#### [Required action]
Using the data below, copy every line that contains the word "toolbar".

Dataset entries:

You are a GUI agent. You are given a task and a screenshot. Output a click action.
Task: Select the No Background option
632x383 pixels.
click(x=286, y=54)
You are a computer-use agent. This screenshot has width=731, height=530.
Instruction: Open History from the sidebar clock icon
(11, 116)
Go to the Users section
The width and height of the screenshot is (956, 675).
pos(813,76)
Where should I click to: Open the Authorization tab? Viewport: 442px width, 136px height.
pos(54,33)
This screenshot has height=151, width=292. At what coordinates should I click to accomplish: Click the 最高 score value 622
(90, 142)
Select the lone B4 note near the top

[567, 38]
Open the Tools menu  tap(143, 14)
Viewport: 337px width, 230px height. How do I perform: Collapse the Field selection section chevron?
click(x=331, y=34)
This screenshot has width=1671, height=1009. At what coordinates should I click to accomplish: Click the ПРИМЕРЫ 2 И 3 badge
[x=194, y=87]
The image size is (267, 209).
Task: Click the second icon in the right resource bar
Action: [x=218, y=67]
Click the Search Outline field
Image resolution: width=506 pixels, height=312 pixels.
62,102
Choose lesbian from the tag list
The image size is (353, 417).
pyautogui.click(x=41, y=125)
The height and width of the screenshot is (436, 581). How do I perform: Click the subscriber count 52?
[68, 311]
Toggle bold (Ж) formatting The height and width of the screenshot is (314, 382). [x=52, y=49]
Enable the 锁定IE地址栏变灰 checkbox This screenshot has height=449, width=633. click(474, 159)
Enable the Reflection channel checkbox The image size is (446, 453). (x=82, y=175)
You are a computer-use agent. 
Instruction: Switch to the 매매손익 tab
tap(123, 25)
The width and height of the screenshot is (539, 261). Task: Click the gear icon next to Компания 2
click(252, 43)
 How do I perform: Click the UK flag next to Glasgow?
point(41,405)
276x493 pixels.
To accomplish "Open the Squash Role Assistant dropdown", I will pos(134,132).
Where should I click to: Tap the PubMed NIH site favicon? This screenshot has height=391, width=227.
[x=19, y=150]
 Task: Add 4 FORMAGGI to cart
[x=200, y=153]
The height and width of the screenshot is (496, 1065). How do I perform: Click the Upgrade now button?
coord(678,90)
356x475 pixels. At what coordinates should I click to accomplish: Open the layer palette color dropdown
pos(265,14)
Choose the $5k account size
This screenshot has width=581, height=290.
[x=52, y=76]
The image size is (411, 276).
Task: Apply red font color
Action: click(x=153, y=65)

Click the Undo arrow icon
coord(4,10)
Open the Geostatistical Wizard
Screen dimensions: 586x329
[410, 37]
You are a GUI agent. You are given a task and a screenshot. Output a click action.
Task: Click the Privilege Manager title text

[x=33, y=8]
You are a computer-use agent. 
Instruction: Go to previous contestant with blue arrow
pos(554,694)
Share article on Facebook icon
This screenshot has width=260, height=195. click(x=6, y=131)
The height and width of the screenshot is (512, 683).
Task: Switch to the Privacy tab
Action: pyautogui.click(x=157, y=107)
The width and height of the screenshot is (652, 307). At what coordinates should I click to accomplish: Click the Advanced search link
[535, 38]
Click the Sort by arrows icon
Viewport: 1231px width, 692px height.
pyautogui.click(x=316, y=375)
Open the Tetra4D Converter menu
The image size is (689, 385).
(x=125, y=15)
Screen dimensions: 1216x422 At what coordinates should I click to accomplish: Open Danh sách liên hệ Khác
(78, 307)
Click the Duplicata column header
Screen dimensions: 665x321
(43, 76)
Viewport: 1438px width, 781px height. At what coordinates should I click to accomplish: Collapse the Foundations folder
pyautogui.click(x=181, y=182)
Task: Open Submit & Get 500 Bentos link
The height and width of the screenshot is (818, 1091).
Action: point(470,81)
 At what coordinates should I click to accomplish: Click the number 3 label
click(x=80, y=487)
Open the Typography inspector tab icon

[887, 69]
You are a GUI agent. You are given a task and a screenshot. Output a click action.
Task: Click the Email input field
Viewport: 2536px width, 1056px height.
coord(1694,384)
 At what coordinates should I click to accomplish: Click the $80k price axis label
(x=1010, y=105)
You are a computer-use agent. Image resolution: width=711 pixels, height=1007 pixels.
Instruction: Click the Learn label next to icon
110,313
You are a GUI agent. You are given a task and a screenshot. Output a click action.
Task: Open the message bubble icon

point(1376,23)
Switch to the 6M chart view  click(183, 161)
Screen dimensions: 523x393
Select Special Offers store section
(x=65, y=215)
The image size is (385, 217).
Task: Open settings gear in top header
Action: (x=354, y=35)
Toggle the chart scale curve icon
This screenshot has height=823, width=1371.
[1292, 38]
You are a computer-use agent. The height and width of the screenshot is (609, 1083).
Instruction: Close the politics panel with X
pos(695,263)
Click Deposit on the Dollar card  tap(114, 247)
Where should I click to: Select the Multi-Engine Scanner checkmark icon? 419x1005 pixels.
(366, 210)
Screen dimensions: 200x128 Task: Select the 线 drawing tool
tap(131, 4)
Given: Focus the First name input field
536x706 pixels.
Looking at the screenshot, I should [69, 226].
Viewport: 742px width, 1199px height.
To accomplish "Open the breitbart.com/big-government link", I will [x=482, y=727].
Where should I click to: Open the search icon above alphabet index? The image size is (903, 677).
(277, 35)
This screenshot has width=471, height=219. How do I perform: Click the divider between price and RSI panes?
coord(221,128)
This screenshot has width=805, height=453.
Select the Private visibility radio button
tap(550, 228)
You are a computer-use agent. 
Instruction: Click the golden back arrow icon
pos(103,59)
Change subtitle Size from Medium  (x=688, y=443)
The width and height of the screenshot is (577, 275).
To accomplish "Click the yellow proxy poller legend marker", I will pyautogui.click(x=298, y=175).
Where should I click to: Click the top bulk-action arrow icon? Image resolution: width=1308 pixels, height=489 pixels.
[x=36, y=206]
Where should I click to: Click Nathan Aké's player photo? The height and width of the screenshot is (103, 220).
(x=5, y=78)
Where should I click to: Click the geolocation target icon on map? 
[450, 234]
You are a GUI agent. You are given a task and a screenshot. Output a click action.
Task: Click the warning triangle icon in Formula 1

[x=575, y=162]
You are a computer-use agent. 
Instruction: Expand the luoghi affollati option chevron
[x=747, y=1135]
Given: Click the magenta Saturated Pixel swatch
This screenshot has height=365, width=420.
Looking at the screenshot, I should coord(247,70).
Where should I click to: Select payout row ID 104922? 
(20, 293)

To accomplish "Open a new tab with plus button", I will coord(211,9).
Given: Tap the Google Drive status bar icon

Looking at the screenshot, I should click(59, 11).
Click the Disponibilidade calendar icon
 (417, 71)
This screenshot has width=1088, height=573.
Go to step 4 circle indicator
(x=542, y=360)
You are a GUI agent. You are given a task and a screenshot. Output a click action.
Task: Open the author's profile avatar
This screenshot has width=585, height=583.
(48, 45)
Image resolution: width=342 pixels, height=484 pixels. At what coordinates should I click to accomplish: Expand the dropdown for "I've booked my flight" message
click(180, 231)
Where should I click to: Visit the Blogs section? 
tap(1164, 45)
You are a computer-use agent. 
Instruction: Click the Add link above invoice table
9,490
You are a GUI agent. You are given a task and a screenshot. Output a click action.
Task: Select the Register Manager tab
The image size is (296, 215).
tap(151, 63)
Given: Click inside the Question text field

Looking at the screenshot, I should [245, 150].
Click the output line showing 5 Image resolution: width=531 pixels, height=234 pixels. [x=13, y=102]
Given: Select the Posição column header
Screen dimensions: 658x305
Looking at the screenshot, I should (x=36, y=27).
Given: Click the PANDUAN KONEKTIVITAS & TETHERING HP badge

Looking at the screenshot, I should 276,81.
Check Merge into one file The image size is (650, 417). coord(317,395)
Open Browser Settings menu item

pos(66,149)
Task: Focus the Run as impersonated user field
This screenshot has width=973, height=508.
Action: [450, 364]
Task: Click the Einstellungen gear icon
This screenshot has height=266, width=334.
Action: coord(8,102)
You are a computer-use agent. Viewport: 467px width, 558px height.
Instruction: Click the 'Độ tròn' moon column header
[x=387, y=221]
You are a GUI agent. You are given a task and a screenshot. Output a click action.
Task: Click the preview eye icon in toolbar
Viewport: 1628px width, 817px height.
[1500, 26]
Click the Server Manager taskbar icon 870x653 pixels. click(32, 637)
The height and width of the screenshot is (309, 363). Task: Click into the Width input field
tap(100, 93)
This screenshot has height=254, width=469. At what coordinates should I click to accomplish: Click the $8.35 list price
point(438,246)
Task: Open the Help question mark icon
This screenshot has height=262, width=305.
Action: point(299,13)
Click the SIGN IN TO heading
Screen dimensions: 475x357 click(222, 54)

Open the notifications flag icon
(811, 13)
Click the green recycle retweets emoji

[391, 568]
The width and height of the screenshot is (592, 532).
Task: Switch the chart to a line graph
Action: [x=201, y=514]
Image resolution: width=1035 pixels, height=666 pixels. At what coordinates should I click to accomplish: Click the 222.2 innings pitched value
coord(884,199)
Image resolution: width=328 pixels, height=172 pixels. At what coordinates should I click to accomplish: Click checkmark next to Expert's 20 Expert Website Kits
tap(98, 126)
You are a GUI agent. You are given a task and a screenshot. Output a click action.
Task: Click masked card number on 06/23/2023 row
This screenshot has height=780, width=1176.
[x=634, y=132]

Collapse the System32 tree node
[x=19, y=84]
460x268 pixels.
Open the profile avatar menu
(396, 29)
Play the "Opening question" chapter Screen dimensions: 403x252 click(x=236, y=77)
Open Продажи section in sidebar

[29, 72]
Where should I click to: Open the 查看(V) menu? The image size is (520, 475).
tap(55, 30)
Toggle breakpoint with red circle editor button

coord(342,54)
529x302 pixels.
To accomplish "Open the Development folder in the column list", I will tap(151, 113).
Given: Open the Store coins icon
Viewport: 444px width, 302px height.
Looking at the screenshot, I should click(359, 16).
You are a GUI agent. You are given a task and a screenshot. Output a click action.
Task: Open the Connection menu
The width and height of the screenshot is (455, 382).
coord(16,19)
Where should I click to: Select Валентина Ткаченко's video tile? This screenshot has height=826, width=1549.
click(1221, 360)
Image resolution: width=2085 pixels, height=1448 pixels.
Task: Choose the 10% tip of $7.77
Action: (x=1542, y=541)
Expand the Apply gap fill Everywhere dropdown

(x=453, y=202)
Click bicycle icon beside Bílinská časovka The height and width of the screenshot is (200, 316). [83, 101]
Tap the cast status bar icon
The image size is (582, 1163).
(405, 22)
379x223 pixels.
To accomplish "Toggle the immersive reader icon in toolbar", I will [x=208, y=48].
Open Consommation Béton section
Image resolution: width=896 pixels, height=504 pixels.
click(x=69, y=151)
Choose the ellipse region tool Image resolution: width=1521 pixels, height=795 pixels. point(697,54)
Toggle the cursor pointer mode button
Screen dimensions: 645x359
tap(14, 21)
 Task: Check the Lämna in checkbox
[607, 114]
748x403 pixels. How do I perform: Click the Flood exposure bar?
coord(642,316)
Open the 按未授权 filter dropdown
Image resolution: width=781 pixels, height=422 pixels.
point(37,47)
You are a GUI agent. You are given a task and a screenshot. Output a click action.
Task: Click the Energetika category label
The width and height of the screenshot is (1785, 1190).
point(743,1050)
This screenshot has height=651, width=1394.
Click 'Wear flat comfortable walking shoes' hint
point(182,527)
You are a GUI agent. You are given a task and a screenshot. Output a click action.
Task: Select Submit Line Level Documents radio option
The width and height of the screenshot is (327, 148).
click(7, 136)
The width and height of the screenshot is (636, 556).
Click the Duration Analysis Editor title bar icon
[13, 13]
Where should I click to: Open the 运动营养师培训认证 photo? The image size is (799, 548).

#### [Reply to the exercise]
Task: Click the preview eye icon in toolbar
To accomplish "Toggle the immersive reader icon in toolbar", I will [x=208, y=48].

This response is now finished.